The United States economy rebounded in the spring after a dismal winter, the Commerce Department reported on Wednesday, growing at an annual rate of 4 percent for the three months from April through June.


The increase exceeded economists' expectations and further cemented their views that the decrease in America's overall output during the first quarter was most likely a fluke tied in large part to unusually stormy winter weather as well as other anomalies. Any dip in gross domestic product outside of an official recession is considered rare.


During the first quarter, output shrank by 2.1 percent, less than had been reported, according to the Commerce Department's newly revised G.D.P. figures, also released on Wednesday. The department had previously said first-quarter output decreased 2.9 percent.


'The really ugly G.D.P. report for the first quarter was likely the result of mostly one-off events,' Bob Baur, chief global economist for Principal Global Investors, wrote in a note to clients before Wednesday's release.



Mr. Baur said industrial output was rebounding and jobless claims were near lows, adjusted for work-force size, both of which were propelling second-quarter growth. Inventories, which had been growing slowly in the first quarter, were picking up. Also, the Conference Board said on Tuesday that consumers were more upbeat about the economy than they had been in about seven years.


Economists had been hoping for a full reversal of the first quarter's decline.
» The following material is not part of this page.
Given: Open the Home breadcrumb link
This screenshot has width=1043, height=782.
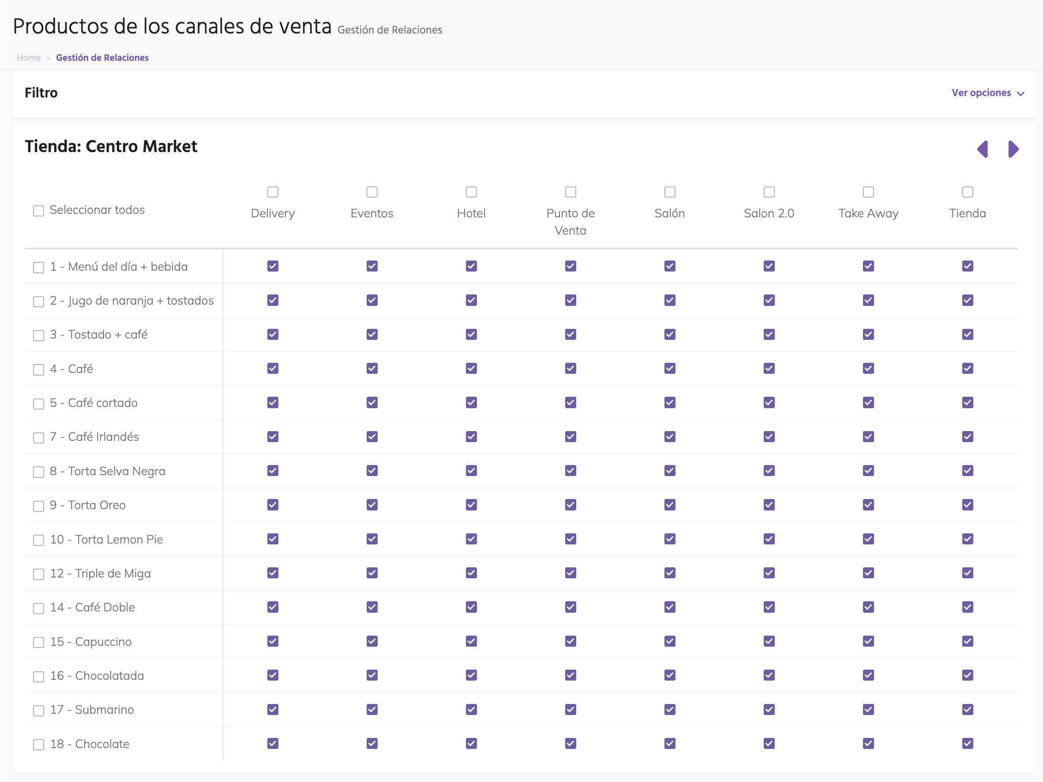Looking at the screenshot, I should point(28,57).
The consensus forecast for G.D.P. was 3 percent.


Also on Wednesday, the Commerce Department was revising figures dating to 1999. Economists were hoping those revisions would adjust for numerous data irregularities in past quarters brought on by events like changes in health care spending related to the Affordable Care Act.
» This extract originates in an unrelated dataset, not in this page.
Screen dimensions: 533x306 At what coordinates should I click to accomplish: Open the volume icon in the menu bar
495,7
Douglas Handler, chief United States economist for IHS Global Insight Analysis, said one-time events like bad weather and health care spending were not only a drag on the economy, but also that they would have lasting effects. 'If you go to a restaurant every week and couldn't this year because of the snow, you're not going to now go out twice a week or order two dinners,' he said. 'That G.D.P. will be permanently lost.'


While the economy seems generally to be bouncing back from the recession, overall growth remains lackluster. Wages have failed to rise significantly, an area of concern that Janet L. Yellen, chairwoman of the Federal Reserve, noted when she appeared before Congress this month.


Second-quarter earnings for many companies were mixed. Home prices are rising at the slowest pace in more than a year. Many economists say the mediocre housing market and underwhelming labor conditions are the driving forces behind the Fed's plan to keep interest rates low well into next year.


More important economic data will be released this week. The Federal Reserve's policy-making committee continues meeting on Wednesday, with the central bank announcing its latest plans on Wednesday afternoon. And on Friday, the Labor Department is to announce the latest figures on unemployment and payrolls for July.